DATA LINES start

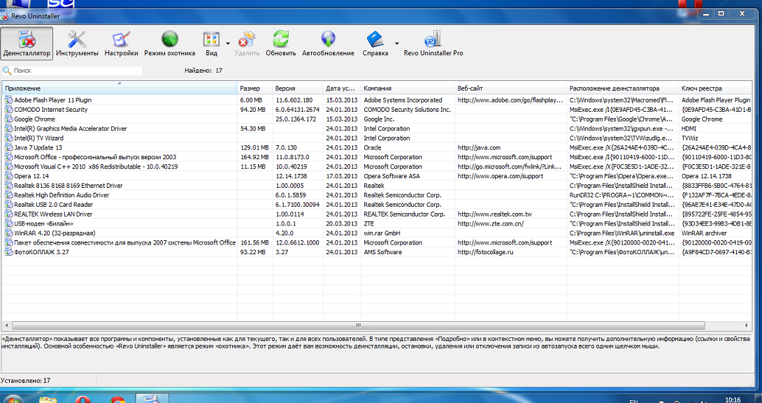
Task: Open Автообновление auto-update
Action: [328, 43]
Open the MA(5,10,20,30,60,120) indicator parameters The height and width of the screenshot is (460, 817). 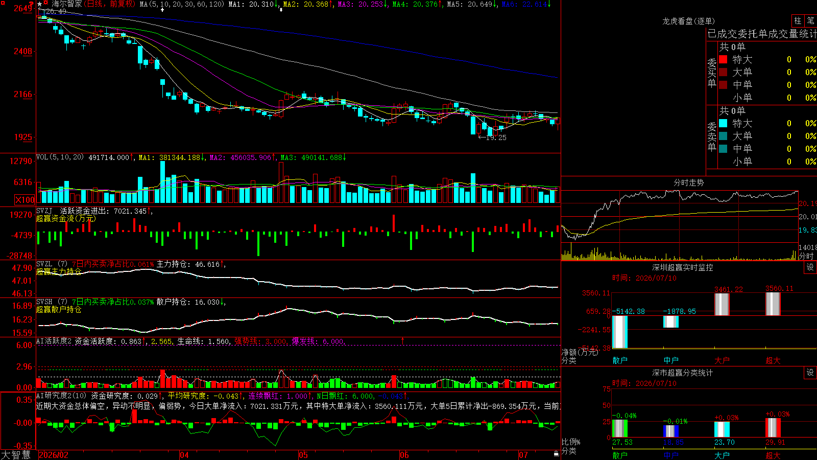click(x=182, y=4)

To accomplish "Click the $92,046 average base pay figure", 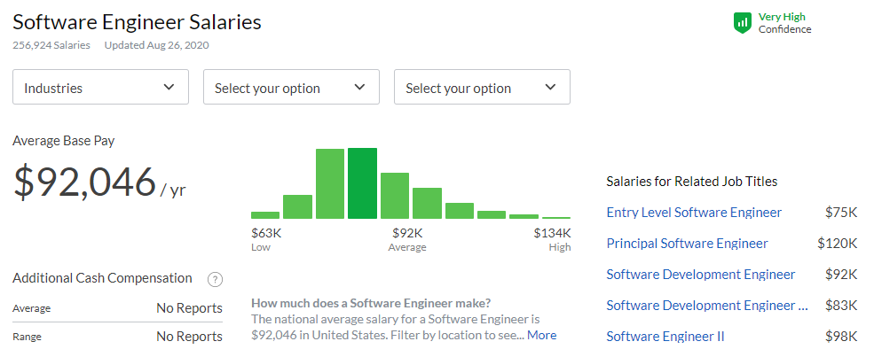I will 84,182.
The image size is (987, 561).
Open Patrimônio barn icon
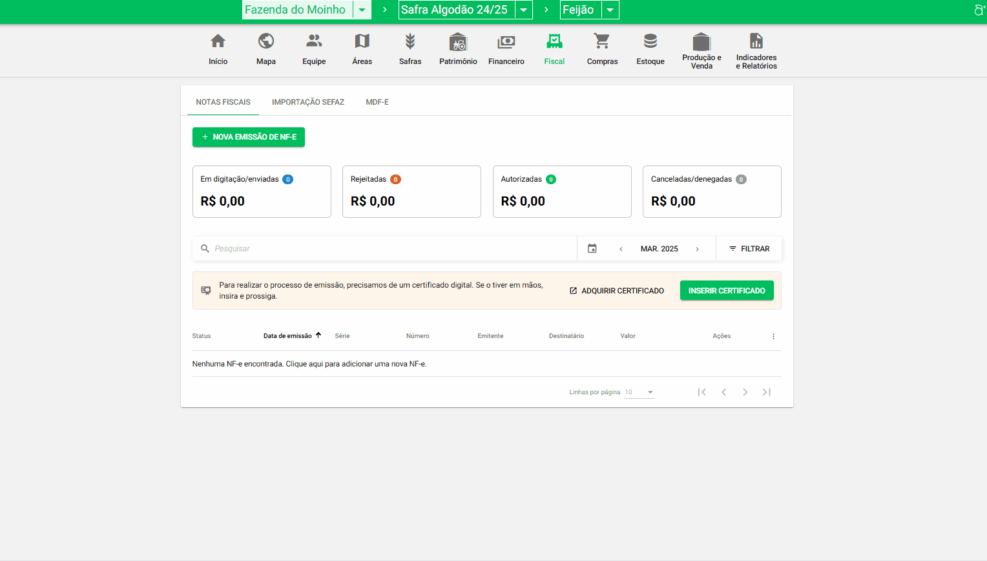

DATA LINES end

* EXERCISE DESCRIPTION: Arrange the lines from the one containing "The image size is (987, 561)." through the end of the records as a JSON list of strings, one string per line, with blank lines and pictures omitted.

* TASK SOLUTION:
[
  "The image size is (987, 561).",
  "Open Patrimônio barn icon"
]